**WHAT YOU SHOULD DO**
Extract every line of the material below and reproduce each one unchanged, in the same order.

[A block of data]
□ □ □ □ □ □ □
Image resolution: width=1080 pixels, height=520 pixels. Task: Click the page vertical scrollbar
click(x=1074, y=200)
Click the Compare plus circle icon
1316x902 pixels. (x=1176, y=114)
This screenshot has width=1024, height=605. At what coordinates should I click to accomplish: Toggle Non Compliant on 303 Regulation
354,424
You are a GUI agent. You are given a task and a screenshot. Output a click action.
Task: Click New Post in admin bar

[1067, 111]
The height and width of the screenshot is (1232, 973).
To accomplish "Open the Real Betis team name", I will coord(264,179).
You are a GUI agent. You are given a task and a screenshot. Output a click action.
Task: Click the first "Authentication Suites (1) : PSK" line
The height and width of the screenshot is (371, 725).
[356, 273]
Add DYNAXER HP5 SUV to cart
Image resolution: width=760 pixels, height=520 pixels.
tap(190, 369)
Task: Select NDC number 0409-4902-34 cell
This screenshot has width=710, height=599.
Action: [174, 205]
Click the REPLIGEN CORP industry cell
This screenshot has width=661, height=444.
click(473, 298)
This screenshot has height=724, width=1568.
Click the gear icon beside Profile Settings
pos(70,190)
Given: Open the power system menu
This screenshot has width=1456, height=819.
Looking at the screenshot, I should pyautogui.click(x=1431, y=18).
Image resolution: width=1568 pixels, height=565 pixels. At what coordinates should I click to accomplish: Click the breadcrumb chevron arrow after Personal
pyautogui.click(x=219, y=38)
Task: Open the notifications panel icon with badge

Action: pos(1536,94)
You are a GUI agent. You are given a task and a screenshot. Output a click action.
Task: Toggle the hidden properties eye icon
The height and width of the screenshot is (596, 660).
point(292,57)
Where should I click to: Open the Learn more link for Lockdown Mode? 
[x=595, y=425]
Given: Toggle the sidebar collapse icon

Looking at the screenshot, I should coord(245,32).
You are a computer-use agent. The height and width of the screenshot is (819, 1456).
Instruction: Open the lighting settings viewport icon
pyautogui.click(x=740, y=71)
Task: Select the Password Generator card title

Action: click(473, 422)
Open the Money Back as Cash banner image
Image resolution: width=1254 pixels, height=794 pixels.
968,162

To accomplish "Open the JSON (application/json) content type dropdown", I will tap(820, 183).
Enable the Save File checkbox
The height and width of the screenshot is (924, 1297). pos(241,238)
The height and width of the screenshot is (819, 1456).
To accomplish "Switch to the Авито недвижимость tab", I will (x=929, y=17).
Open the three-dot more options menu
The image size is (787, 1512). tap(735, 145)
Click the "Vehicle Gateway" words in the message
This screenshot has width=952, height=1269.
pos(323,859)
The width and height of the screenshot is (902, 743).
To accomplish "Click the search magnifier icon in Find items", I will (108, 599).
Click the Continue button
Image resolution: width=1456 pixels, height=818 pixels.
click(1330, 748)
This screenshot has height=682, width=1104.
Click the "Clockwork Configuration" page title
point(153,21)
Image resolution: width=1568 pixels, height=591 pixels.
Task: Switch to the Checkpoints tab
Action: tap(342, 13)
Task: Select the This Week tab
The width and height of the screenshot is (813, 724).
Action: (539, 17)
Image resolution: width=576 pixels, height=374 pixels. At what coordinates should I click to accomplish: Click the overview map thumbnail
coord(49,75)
□ □ □ □ □ □ □
**RESULT OF THE TASK**
Image resolution: width=1080 pixels, height=520 pixels. Task: Click the page vertical scrollbar
click(x=1074, y=200)
Click the Compare plus circle icon
1316x902 pixels. (x=1176, y=114)
This screenshot has width=1024, height=605. At what coordinates should I click to accomplish: Toggle Non Compliant on 303 Regulation
354,424
You are a GUI agent. You are given a task and a screenshot. Output a click action.
Task: Click New Post in admin bar

[1067, 111]
The height and width of the screenshot is (1232, 973).
To accomplish "Open the Real Betis team name", I will coord(264,179).
You are a GUI agent. You are given a task and a screenshot. Output a click action.
Task: Click the first "Authentication Suites (1) : PSK" line
The height and width of the screenshot is (371, 725).
[356, 273]
Add DYNAXER HP5 SUV to cart
Image resolution: width=760 pixels, height=520 pixels.
tap(190, 369)
Task: Select NDC number 0409-4902-34 cell
This screenshot has width=710, height=599.
Action: [174, 205]
Click the REPLIGEN CORP industry cell
This screenshot has width=661, height=444.
click(473, 298)
This screenshot has height=724, width=1568.
Click the gear icon beside Profile Settings
pos(70,190)
Given: Open the power system menu
This screenshot has width=1456, height=819.
Looking at the screenshot, I should pyautogui.click(x=1431, y=18).
Image resolution: width=1568 pixels, height=565 pixels. At what coordinates should I click to accomplish: Click the breadcrumb chevron arrow after Personal
pyautogui.click(x=219, y=38)
Task: Open the notifications panel icon with badge

Action: pos(1536,94)
You are a GUI agent. You are given a task and a screenshot. Output a click action.
Task: Toggle the hidden properties eye icon
The height and width of the screenshot is (596, 660).
point(292,57)
Where should I click to: Open the Learn more link for Lockdown Mode? 
[x=595, y=425]
Given: Toggle the sidebar collapse icon

Looking at the screenshot, I should coord(245,32).
You are a computer-use agent. The height and width of the screenshot is (819, 1456).
Instruction: Open the lighting settings viewport icon
pyautogui.click(x=740, y=71)
Task: Select the Password Generator card title

Action: click(473, 422)
Open the Money Back as Cash banner image
Image resolution: width=1254 pixels, height=794 pixels.
968,162

To accomplish "Open the JSON (application/json) content type dropdown", I will tap(820, 183).
Enable the Save File checkbox
The height and width of the screenshot is (924, 1297). pos(241,238)
The height and width of the screenshot is (819, 1456).
To accomplish "Switch to the Авито недвижимость tab", I will (x=929, y=17).
Open the three-dot more options menu
The image size is (787, 1512). tap(735, 145)
Click the "Vehicle Gateway" words in the message
This screenshot has width=952, height=1269.
pos(323,859)
The width and height of the screenshot is (902, 743).
To accomplish "Click the search magnifier icon in Find items", I will (108, 599).
Click the Continue button
Image resolution: width=1456 pixels, height=818 pixels.
click(1330, 748)
This screenshot has height=682, width=1104.
Click the "Clockwork Configuration" page title
point(153,21)
Image resolution: width=1568 pixels, height=591 pixels.
Task: Switch to the Checkpoints tab
Action: tap(342, 13)
Task: Select the This Week tab
The width and height of the screenshot is (813, 724).
Action: (539, 17)
Image resolution: width=576 pixels, height=374 pixels. At what coordinates should I click to accomplish: Click the overview map thumbnail
coord(49,75)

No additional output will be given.